If the plaintiff seeks to assert a conspiracy claim against an attorney based on the violation of a duty owed by the client, but not the attorney, and the attorney was acting within the scope of his or her professional responsibilities, the claim has no merit.
The petition under section 1714.10 will be denied; but, in the absence of the statute, a demurrer would properly be sustained without leave to amend. Section 1714.10, at best, provides the attorney with only an additional procedural safeguard against meritless claims.

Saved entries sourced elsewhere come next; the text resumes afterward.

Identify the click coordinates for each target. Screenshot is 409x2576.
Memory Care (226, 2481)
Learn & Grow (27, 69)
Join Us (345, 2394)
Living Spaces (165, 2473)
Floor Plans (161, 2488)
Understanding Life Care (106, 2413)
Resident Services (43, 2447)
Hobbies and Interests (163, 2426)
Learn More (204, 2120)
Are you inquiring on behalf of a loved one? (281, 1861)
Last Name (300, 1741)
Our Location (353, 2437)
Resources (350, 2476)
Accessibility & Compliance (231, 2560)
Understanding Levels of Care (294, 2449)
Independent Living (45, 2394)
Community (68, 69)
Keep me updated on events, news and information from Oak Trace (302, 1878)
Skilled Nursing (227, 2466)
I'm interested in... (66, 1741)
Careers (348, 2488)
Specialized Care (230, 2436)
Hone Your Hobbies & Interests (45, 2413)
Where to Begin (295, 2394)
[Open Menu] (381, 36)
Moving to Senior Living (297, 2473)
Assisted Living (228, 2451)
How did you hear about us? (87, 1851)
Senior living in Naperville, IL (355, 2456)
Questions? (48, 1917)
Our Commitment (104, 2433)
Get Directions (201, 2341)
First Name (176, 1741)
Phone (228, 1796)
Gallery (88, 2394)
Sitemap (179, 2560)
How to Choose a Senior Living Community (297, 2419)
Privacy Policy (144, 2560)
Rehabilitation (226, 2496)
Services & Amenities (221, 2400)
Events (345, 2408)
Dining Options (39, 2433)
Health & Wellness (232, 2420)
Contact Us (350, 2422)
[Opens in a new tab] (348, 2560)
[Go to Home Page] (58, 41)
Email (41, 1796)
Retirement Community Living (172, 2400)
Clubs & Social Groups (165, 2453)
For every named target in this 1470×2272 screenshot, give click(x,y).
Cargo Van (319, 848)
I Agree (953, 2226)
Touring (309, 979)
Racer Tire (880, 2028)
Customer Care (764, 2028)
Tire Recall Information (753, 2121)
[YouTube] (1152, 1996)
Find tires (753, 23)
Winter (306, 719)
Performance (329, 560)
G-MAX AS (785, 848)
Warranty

If the plaintiff seeks to plead a conspiracy claim against an attorney based on fraud or virtually any other common law tort theory, the claim falls within section 1714.10, subdivision (c)(1); the procedural requirements of section 1714.10, subdivision (a), do not apply (that is, the plaintiff need not demonstrate a probability of prevailing on the merits); and the statute serves no screening function whatsoever. Similarly, even if the duty allegedly breached is one owed by the client but not the attorney (for example, the client has a fiduciary duty to the plaintiff), if the plaintiff alleges facts (or provides a factual description in the petition for leave to file the complaint) sufficient to negate the agent immunity rule at the pleading stage (by averring the attorney was acting outside his professional capacity and for his own personal gain), section 1714.10, subdivision (c)(2), excepts the pleading from subdivision (a)'s evidentiary requirements; and the statute again does not allow any preliminary evaluation of the merits of the case. (See Panoutsopoulos v. Chambliss (2007) 157 Cal.App.4th 297, 304 68 Cal. Rptr. 3d 647 "the exceptions in section 1714.10, subdivision (c) have the effect of exempting any viable attorney-client claims from section 1714.10's requirements"; Pavicich, supra, 85 Cal.App.4th at p. 395 "When an attorney is acting in his or her official capacity, there are only the situations articulated in Doctors' Co., in which an attorney could be liable for conspiring with his or her client. Of course, these situations are specifically excepted from section 1714.10's scope."; Berg, supra, 131 Cal.App.4th at p. 818 1714.10's "gatekeeping function applies only to attorney-client conspiracy claims that are not viable as a matter of law in any event".)